Though colloquially those four locutions are use the same way (just meaning again)


----------



## Viobi

"Derechef" is more than literary. It was already considered downright pedantic centuries ago. So it can be used, but it's so old-fashioned that it will definitely be humorous.


----------



## quinoa

As for "encore" :
Look! Its raining *again*!  = Il pleut *encore*! (à nouveau) = Il se remet à pleuvoir

Look! It's *still* raining. = Il pleut *encore*! Il pleut toujours.(= ça n'a pas arrêté)

"encore" est d'un usage délicat!!!


----------



## blood_onyx

Voici ce que moi j'ai appris avec le Bled:

de nouveau: de la même façon
 ex: Faire un exercice de nouveau.
(répéter l'exercice de la même façon, sans rien changer)

à nouveau: d'une nouvelle façon, d'une façon différente
ex: Faire un exercice à nouveau.
(répéter l'exercice mais en l'exécutant différemment)


----------



## lumiere137

What's the difference between the pair?

I encountered this exercise in my practice book: _Tu ne peux pas réussir de cette façon, tu dois le faire ____(de nouveau/à nouveau)._

The answer given is _à nouveau_. But I don't understand the difference.
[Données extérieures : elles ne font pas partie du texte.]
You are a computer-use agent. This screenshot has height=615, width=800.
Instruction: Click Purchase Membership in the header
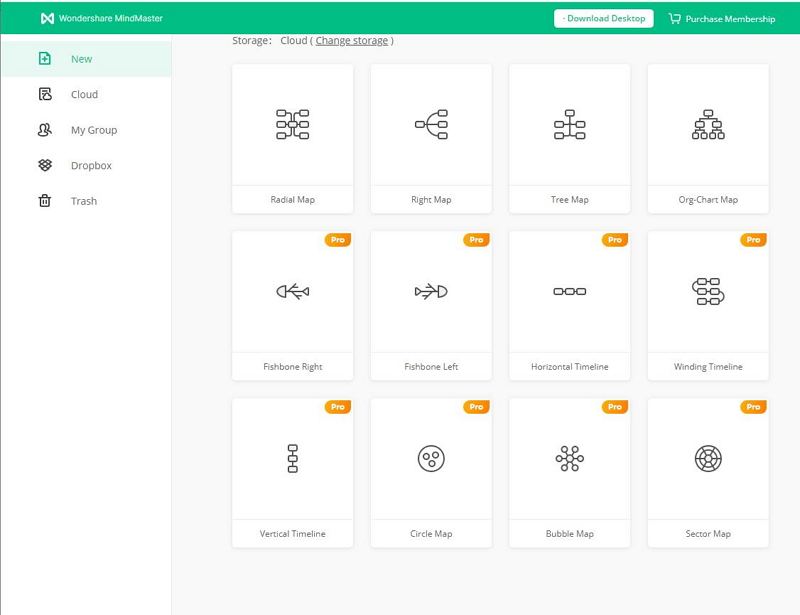click(721, 19)
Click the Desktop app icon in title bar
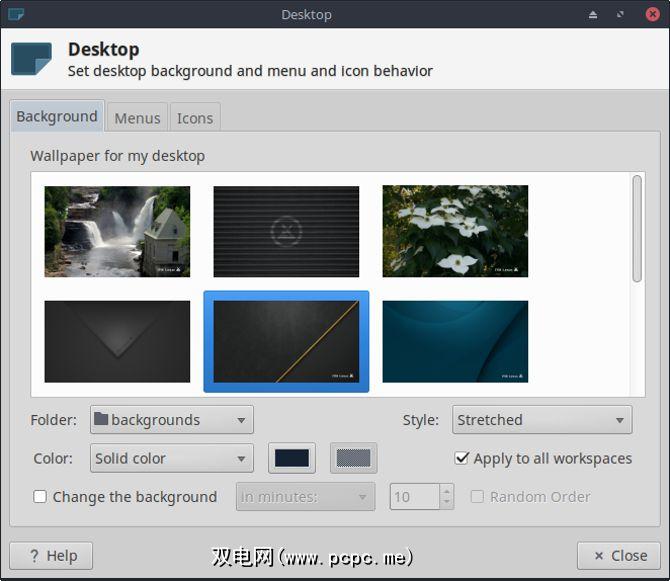The width and height of the screenshot is (670, 581). (16, 14)
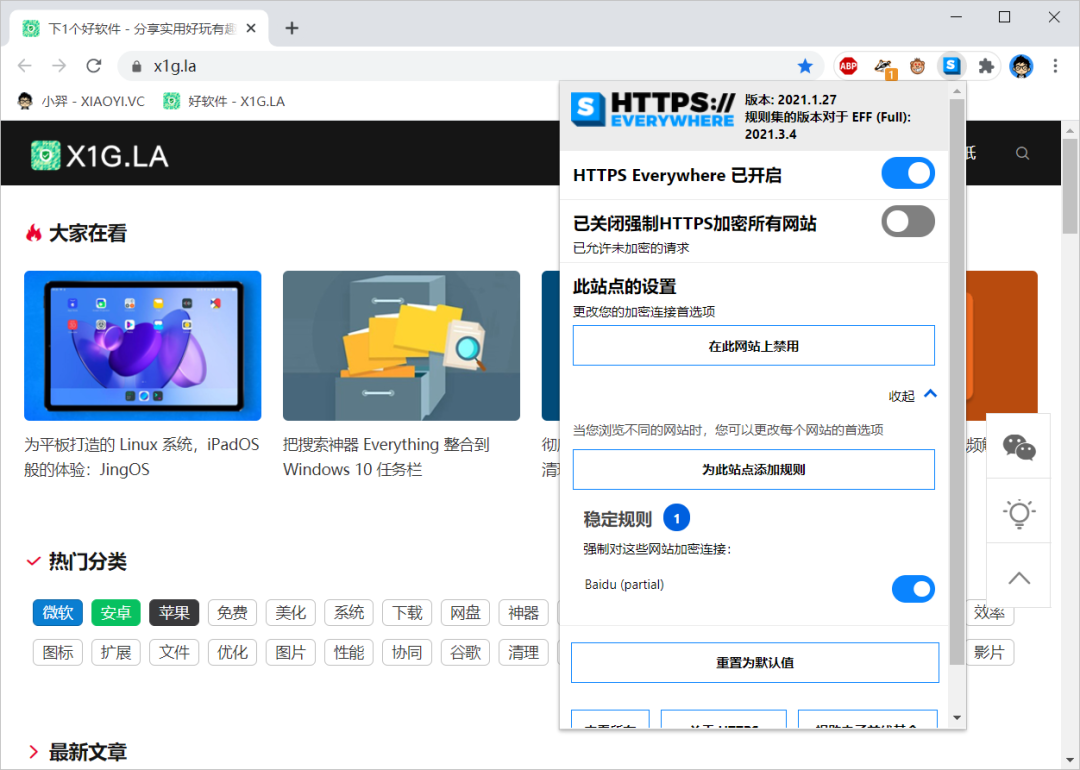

Could anyone help? Thanks!


----------



## Salvatos

Je crois que vous aurez une réponse complète ici :
http://bdl.oqlf.gouv.qc.ca/bdl/gabarit_bdl.asp?t1=1&id=2024

Pour info, je l'ignorais moi-même et j'aurais perdu un point sur cette question


----------



## Ruperr

Bounjour,  j'ai une petite question d'usage de à nouveau/de nouveau. La phrase:il a écrit un haiko, ils sont des amis de nouveau.  Ma prof a dit dans ce cas, en haut, il faut utilise "à nouveau". Mais je pense on utilise "de nouveau"

In English to explain it a bit more excactly:  In the first sentence I am not sure whether I have to use "à nouveu" or "de nouveau". My teacher told me that in the case of the upper sentence "à nouveau" is right. I am not sure about it what's right.  

[...]


----------



## saphomicron

Bonjour, 

[...]

Ils sont de nouveau amis : cela veut dire qu'ils sont amis "comme avant", de la même façon 
Ils sont à nouveau amis : cela veut dire que leur amitié est nouvelle, qu'elle est renouvelée. 
http://www.logilangue.com/public/Site/clicGrammaire/De_nouveau_OU_A_nouveau.php


----------